DATA FOR THIS TASK »
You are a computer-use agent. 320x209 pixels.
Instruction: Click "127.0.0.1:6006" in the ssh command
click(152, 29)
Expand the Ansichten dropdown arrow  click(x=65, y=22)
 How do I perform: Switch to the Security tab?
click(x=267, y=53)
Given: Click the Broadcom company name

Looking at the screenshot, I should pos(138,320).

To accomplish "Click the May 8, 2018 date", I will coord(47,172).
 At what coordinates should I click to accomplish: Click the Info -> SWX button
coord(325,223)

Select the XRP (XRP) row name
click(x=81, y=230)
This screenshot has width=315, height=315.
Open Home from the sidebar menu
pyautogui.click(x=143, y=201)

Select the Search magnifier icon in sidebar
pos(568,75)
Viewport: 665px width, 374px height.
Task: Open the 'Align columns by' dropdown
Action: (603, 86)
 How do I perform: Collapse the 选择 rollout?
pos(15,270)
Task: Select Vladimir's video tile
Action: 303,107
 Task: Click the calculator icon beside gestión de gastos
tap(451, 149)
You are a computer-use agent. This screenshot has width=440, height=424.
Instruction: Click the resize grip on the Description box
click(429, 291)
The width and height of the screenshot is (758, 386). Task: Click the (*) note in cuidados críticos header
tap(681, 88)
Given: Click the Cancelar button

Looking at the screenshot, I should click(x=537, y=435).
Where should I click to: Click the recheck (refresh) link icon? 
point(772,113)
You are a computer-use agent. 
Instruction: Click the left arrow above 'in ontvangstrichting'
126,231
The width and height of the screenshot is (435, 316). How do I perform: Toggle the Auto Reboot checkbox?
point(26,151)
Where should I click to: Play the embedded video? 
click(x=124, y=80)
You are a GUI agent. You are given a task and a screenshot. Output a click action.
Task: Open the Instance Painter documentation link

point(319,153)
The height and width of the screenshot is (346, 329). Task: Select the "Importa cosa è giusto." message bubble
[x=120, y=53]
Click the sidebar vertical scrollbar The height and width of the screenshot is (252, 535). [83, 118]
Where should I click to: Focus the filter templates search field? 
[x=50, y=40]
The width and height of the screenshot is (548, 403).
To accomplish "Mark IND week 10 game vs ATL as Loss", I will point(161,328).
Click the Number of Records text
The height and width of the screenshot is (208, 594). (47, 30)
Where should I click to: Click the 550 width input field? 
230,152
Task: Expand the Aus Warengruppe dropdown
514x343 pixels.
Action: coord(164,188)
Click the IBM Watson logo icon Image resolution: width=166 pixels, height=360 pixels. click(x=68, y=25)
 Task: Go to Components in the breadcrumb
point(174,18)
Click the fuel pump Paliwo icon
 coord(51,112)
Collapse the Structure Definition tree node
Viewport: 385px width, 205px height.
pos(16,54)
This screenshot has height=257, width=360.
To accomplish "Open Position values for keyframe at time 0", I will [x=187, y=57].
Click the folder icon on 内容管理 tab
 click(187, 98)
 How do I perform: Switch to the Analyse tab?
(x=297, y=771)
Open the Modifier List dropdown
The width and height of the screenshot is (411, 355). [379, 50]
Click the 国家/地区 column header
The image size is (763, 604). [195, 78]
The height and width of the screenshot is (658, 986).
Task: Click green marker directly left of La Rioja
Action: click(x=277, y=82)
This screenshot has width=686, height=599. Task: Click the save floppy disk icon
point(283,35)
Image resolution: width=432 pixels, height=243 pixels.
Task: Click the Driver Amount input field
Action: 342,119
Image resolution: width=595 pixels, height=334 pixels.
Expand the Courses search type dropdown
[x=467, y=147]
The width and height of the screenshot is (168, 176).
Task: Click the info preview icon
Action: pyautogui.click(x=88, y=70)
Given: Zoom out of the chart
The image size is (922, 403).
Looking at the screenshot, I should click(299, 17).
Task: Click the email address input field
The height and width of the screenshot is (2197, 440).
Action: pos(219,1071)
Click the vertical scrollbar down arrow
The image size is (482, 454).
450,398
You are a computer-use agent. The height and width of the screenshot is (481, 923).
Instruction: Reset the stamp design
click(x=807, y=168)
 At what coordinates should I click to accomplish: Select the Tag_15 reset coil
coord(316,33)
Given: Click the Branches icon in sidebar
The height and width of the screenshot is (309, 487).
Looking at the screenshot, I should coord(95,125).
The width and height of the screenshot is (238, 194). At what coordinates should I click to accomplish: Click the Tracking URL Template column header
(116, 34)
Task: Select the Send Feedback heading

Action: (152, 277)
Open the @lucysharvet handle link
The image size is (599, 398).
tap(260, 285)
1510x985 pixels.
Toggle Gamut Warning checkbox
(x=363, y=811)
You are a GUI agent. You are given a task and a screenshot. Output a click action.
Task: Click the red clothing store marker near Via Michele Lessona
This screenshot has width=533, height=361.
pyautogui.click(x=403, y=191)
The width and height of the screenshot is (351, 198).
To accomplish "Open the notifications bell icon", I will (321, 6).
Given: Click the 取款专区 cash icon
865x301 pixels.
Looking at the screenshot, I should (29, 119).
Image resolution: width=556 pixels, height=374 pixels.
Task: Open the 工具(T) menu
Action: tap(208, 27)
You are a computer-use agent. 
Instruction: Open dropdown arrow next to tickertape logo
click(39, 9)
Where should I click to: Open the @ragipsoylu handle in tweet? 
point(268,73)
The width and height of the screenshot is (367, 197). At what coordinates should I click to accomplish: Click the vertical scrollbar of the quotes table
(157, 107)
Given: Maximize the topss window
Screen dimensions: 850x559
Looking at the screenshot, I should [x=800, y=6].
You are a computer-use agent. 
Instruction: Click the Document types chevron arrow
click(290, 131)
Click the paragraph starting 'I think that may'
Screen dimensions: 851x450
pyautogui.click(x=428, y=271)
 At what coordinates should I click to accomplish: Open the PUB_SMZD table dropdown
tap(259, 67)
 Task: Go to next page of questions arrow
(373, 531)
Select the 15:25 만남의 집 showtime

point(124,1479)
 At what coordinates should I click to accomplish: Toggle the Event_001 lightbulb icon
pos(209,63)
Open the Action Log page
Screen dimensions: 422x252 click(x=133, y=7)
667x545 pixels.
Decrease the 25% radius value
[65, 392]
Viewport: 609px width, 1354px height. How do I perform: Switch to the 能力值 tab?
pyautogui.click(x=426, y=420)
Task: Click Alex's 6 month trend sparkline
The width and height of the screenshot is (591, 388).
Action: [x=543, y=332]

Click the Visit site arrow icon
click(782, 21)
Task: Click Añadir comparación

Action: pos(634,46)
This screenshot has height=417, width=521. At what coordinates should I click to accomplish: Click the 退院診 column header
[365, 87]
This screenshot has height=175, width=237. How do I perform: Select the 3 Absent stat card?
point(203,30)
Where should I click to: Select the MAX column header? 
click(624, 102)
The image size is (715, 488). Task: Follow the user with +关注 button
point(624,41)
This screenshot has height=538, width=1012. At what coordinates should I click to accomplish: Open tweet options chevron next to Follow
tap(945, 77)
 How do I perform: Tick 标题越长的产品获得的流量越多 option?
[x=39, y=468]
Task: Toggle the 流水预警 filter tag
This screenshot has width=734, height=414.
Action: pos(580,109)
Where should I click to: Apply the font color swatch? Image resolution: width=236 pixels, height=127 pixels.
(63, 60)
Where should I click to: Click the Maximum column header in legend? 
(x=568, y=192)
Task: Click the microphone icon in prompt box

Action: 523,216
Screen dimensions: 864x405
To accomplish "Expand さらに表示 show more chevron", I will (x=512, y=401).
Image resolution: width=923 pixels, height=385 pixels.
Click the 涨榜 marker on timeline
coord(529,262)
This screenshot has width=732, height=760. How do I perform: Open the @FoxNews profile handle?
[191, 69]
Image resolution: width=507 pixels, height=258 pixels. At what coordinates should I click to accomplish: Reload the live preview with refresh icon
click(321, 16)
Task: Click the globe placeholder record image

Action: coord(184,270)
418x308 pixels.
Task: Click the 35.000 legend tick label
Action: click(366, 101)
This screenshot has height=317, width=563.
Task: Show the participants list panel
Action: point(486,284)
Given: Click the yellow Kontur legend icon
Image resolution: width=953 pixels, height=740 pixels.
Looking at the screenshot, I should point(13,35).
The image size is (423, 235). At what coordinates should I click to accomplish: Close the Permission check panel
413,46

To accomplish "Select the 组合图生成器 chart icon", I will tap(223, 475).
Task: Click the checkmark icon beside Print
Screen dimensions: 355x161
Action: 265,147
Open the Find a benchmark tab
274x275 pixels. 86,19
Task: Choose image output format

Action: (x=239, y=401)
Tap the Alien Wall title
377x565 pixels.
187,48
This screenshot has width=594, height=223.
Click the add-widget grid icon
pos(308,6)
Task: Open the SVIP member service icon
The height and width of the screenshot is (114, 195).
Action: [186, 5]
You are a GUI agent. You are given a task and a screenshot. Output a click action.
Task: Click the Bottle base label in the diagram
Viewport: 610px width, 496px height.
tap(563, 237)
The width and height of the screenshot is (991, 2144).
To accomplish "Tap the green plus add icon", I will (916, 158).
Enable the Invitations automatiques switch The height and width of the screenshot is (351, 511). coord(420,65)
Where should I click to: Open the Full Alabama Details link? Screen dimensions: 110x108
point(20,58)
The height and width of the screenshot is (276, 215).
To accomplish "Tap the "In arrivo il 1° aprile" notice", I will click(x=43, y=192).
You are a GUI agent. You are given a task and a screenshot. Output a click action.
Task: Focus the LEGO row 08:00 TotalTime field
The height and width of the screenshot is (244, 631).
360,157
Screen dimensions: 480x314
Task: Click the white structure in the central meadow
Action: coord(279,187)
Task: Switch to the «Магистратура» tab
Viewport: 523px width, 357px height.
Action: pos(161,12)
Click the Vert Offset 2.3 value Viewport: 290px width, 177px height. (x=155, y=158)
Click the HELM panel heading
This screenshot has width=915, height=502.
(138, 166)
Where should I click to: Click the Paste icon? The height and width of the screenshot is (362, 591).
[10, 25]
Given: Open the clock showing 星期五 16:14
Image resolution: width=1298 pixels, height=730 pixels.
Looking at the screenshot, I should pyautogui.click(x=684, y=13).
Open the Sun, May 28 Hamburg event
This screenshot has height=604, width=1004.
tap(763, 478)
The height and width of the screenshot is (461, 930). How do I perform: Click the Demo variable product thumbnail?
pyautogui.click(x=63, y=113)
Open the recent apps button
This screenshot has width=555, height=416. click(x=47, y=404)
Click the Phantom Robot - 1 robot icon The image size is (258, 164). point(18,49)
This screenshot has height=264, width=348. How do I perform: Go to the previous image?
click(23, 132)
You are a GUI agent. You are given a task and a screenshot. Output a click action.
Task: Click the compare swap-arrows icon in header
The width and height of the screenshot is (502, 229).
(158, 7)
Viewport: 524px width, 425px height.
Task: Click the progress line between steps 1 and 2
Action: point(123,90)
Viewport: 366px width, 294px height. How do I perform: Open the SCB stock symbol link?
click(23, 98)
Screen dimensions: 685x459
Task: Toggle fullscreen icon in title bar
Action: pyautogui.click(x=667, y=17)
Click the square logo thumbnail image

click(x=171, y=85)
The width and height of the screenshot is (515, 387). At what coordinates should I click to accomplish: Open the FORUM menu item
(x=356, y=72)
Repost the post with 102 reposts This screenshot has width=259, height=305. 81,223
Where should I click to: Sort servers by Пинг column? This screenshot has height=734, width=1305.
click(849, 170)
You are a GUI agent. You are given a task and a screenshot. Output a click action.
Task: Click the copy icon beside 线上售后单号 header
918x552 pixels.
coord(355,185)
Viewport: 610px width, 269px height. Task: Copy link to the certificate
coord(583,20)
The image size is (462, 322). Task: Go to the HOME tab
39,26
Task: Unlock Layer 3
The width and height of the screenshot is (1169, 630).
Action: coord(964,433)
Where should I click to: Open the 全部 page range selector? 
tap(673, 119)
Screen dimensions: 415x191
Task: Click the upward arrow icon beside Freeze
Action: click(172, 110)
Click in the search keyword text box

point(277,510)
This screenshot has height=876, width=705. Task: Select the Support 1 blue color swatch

WORK TASK »
The response should be the listing above, limited to the lines between the one holding "The height and width of the screenshot is (2197, 440)." and the one holding "You are a computer-use agent. The", inclusive, reproduced exactly.

ANSWER TO THIS EXERCISE »
The height and width of the screenshot is (2197, 440).
Action: pos(219,1071)
Click the vertical scrollbar down arrow
The image size is (482, 454).
450,398
You are a computer-use agent. The height and width of the screenshot is (481, 923).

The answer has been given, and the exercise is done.